- [Work order]: Search the material and gather each line with "height" in it.

- [Record extracts]:

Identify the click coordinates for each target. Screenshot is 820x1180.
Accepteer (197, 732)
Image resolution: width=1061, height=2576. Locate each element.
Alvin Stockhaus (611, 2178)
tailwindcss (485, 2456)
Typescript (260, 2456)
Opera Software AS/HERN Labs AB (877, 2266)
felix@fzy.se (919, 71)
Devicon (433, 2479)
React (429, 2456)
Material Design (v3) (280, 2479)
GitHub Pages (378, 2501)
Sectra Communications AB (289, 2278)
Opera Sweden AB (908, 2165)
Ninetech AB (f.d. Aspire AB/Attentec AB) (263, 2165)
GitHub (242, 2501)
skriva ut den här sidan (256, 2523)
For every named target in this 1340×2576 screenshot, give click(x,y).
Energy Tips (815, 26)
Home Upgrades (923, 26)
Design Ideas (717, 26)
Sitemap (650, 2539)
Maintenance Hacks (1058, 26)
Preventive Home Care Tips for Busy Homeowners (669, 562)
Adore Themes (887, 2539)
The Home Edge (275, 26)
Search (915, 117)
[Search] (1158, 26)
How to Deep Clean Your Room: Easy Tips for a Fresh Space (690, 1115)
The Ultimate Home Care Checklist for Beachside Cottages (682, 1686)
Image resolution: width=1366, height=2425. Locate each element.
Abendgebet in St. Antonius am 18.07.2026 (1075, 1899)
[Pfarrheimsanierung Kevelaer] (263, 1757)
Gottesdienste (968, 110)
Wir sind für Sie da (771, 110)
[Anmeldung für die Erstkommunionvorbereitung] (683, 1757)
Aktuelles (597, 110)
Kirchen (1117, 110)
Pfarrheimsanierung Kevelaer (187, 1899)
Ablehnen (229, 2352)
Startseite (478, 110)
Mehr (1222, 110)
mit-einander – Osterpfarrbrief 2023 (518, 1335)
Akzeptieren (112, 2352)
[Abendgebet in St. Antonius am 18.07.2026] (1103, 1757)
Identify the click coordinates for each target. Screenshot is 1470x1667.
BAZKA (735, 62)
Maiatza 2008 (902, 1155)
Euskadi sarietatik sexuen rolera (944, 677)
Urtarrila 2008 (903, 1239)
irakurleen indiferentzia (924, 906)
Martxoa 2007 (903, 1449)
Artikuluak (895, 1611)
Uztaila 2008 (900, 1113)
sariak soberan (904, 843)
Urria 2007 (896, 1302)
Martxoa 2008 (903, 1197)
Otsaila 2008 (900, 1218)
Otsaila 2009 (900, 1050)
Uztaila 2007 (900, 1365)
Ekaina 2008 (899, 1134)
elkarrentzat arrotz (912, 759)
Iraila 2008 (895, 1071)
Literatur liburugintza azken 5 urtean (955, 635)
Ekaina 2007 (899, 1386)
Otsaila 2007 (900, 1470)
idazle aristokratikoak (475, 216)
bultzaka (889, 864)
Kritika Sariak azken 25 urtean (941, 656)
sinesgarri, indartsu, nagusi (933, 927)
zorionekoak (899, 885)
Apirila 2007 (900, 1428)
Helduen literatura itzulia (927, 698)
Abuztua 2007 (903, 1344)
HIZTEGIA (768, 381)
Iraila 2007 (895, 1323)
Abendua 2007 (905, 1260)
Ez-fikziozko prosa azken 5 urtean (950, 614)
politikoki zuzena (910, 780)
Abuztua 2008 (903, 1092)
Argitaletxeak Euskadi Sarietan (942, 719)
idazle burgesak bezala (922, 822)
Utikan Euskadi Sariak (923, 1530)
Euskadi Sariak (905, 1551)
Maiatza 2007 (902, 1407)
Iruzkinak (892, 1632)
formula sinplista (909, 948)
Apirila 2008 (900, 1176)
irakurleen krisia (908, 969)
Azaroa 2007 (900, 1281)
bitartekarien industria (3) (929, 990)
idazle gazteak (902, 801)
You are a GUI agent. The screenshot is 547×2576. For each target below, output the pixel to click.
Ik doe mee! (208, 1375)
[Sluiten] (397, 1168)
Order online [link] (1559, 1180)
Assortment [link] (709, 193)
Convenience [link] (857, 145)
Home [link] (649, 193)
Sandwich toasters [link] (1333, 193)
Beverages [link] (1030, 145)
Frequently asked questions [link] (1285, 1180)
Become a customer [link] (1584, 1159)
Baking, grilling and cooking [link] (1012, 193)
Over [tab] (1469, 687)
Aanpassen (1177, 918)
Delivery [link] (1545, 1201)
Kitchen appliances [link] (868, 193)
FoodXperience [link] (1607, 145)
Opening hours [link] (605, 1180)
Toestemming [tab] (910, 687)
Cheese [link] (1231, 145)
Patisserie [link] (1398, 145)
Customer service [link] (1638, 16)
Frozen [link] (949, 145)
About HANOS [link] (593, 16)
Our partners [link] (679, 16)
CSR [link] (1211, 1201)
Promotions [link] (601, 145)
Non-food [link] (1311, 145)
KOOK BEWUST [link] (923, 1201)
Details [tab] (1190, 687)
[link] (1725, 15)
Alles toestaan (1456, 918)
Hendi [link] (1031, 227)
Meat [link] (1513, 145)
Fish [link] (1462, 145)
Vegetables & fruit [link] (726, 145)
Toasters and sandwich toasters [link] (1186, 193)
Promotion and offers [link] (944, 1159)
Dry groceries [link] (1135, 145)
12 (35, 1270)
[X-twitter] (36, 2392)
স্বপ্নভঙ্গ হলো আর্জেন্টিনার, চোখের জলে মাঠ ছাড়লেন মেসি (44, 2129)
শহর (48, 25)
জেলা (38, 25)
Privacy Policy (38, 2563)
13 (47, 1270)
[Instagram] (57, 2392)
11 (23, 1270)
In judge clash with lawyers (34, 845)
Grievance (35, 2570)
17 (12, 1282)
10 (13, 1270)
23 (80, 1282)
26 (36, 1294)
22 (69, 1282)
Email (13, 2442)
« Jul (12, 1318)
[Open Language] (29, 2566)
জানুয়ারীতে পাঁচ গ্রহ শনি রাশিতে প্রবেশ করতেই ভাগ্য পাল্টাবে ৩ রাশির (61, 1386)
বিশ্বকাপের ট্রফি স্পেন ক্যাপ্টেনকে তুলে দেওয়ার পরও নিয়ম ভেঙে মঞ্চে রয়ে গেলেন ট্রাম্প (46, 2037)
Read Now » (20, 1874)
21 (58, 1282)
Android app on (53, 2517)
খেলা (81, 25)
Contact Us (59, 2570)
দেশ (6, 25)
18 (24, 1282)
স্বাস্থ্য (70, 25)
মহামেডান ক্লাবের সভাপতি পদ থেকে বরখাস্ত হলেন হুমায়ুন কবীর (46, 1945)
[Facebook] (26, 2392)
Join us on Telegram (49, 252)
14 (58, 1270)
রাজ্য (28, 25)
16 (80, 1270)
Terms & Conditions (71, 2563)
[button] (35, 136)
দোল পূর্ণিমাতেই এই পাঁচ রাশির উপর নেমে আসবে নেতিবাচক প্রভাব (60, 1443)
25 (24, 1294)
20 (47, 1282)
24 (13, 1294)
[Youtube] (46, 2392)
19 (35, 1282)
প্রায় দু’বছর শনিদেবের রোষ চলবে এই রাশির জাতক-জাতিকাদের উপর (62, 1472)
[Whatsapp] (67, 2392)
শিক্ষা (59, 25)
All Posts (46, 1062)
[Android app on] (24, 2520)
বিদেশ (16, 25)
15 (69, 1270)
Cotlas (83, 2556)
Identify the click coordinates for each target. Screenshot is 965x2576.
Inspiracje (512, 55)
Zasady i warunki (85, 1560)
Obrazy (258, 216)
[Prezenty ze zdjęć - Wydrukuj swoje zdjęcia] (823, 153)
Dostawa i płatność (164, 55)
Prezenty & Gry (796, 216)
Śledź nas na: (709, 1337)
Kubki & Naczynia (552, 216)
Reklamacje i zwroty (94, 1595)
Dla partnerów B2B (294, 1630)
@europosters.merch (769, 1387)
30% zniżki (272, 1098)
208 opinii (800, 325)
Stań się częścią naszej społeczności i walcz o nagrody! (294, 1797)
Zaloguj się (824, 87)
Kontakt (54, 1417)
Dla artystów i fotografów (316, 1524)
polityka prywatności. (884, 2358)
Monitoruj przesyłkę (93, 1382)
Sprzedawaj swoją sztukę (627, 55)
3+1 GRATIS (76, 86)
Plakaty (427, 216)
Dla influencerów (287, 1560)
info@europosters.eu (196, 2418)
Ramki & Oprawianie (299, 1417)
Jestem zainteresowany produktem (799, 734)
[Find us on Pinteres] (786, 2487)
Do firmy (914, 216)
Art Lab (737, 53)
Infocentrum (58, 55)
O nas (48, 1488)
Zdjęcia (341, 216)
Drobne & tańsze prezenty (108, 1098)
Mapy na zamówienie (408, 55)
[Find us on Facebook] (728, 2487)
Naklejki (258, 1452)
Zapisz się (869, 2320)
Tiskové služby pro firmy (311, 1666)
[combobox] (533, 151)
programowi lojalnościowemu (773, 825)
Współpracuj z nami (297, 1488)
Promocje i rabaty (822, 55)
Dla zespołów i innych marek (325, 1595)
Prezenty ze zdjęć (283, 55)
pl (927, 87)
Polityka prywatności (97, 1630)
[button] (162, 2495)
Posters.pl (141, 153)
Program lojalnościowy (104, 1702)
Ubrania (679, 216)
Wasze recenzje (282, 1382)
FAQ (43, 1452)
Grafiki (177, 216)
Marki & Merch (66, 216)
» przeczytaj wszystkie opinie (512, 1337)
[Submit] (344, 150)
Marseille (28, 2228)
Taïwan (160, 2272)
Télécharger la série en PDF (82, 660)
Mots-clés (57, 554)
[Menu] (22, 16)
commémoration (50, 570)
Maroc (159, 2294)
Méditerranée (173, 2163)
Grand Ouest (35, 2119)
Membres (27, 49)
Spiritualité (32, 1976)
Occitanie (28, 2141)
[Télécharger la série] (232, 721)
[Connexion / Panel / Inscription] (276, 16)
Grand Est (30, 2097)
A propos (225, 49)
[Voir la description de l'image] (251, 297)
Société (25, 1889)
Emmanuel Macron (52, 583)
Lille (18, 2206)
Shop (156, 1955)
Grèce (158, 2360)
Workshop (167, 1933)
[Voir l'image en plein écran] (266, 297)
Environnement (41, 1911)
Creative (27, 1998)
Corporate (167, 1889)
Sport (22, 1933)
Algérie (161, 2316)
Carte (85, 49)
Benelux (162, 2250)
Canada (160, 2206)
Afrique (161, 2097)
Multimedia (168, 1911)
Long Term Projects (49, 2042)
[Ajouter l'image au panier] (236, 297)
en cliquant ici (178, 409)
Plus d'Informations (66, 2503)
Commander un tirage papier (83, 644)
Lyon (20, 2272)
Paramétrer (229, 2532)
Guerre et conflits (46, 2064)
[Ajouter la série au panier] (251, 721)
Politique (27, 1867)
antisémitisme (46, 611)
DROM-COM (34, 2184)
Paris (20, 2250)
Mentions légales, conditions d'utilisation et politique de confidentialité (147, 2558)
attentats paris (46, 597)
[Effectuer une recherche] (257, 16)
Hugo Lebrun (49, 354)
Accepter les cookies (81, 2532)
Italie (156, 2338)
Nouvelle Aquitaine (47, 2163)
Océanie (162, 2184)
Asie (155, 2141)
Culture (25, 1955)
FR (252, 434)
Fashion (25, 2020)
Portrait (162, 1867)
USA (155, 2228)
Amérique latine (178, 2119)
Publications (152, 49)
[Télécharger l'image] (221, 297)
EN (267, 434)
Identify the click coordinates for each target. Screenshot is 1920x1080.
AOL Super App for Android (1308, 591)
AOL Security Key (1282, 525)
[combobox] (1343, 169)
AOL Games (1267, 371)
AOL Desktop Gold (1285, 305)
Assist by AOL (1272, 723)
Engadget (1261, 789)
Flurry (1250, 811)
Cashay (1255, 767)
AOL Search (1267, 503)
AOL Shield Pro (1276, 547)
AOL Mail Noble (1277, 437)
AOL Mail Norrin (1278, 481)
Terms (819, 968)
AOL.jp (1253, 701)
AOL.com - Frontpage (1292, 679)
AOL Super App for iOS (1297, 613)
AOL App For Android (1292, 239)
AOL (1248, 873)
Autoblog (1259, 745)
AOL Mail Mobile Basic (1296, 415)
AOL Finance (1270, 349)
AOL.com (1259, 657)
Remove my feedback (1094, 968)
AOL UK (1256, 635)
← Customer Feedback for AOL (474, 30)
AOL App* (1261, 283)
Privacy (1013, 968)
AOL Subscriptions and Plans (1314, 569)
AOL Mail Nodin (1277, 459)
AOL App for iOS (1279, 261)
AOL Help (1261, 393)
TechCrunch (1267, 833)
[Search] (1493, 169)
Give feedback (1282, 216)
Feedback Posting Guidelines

- [Result below]:
Image resolution: width=1061, height=2576. Locate each element.
Image resolution: width=1366, height=2425. Locate each element.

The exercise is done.